In his dissertation, Ruivenkamp points out that various studies have focused on the images of nanotechnology, yet he says, "Little or no attention has been paid to the production or circulation of nanoimages. I claim in my thesis that the production, use, take-up and reproduction of nanotech images are not just the context in which images of nanotechnology figure but are actually entangled with images of nanotechnology and their wider role.

How images might help shape developments of nanotechnology has been one of the motivational questions behind his research but "since nanotechnology developments are at an early stage, it is hard to trace eventual shaping," explains Ruivenkamp.

Eventually, he hopes to reveal in his research what is exactly happening to nanotechnology images in terms of their production, circulation, uptake and reproduction.

His focus on "imaging dynamics and imaging strategies" is studied as part of the Constructive Technology Assessment Programme of NanoNed which was started to understand and improve the interaction between science, technology and society.

The former STePS researcher will defend his thesis on the 21 April at the University of Twente. Learn more by reading his 2010 publication, co-written with Emeritus Professor Arie Rip, on the visualisation practices of nanoscientists.

Douglas Robinson

Nanotechnology: Enables Emerging Technologies

Douglas Robinson obtained his undergraduate and Master"s degree at the University of Leicester, England, and at the University of Siegen located in Germany. For his second Master"s degree he followed an interdisciplinary study on the space sector at the International Space University in Strasbourg and at the Institute of Biomedical Problems in Moscow.

His most recent academic pursuits for the Department of Science, Technology and Policy Studies (STePS) promote actor alignment in the form of dynamic innovation chains that move new scientific breakthroughs from the laboratory to products, resulting in creating a final end application.

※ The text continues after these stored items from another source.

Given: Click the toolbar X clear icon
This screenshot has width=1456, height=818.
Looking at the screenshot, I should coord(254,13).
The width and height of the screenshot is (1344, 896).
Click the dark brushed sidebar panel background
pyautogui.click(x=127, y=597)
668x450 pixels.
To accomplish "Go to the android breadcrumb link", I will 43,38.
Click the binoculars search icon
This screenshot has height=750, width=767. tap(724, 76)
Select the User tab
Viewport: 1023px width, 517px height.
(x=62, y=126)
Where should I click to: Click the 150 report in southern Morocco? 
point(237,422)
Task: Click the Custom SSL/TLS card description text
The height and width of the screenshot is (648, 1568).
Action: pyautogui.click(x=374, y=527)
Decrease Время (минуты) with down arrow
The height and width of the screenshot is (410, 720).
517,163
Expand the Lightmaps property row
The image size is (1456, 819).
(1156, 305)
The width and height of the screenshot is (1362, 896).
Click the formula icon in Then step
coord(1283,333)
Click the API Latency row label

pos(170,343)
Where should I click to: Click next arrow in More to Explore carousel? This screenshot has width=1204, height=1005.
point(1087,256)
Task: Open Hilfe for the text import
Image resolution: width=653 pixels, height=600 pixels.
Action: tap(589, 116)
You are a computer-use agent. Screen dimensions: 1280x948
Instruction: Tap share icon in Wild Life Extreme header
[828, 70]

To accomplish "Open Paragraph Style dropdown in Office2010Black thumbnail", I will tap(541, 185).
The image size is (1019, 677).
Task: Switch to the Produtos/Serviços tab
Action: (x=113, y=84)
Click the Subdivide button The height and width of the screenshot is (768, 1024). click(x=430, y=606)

For research and innovation actors, such as start-up companies and scientists, he concludes. The anticipation of how technologies will develop and affect society is much more than prediction of which technologies are going to reach the market in the near future. "I have developed a specific system of tools to help speculate on how research lines will unfold." Soon, he articulates, "my study can offer clarity for scientists and start-ups to position and understand the diverse perspectives of other potential stakeholders in nanotechnology."

All in all, his research project is designed to explore new possibilities, while at the same time, craft the tools and potential approaches through a series of constructive TA exercises within the field of micro- and nanotechnologies. In November 2010, he earned his PhD when the final assessments of five projects were run and his results published.